*** Begin section ***

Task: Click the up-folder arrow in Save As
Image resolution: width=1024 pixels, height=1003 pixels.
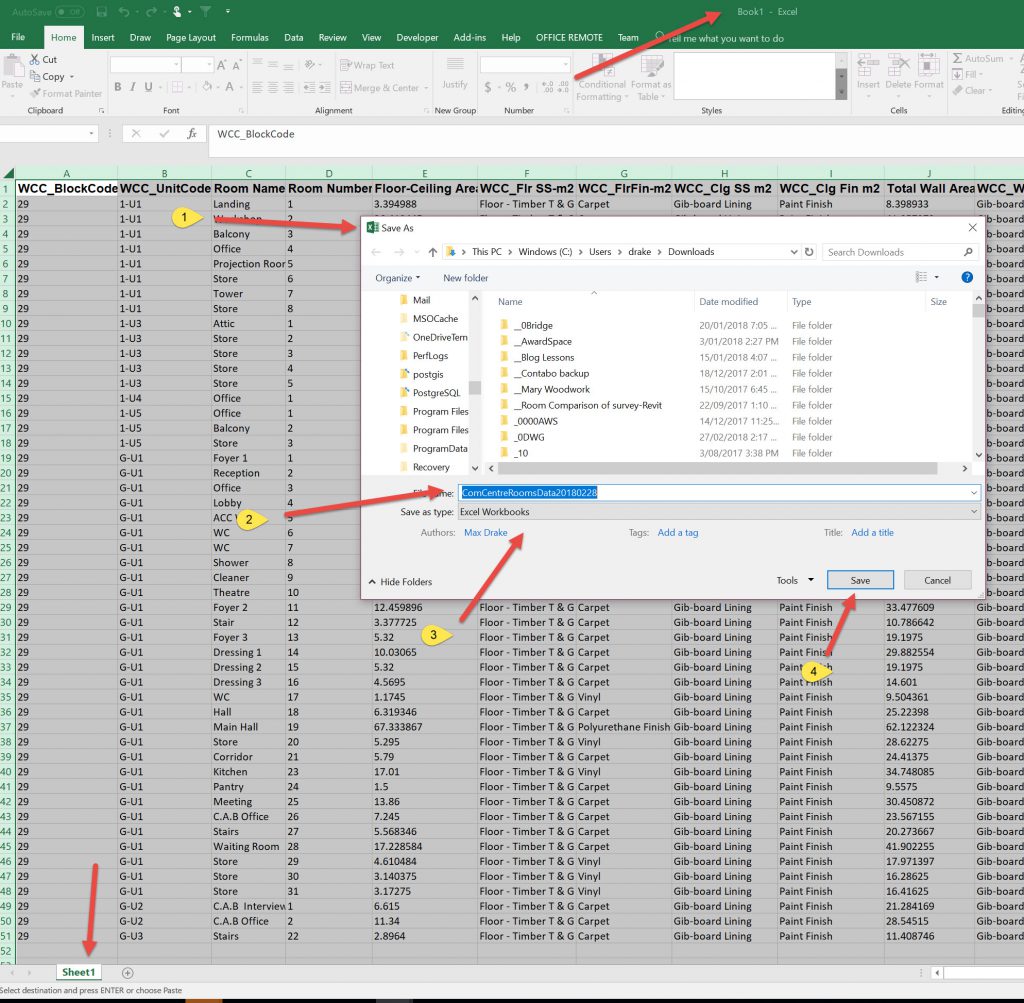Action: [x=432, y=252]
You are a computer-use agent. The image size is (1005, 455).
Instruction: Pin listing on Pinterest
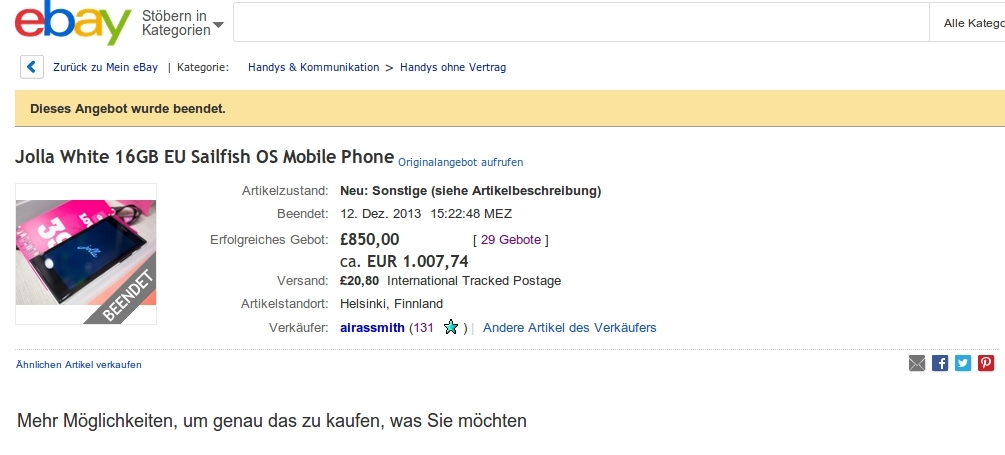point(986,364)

*** End section ***

→ **Exercise objective**
What is wanted is a verbatim transcription of every record above, pictures excluded.

→ **Answer space**
Task: Click the up-folder arrow in Save As
Image resolution: width=1024 pixels, height=1003 pixels.
Action: [x=432, y=252]
You are a computer-use agent. The image size is (1005, 455).
Instruction: Pin listing on Pinterest
point(986,364)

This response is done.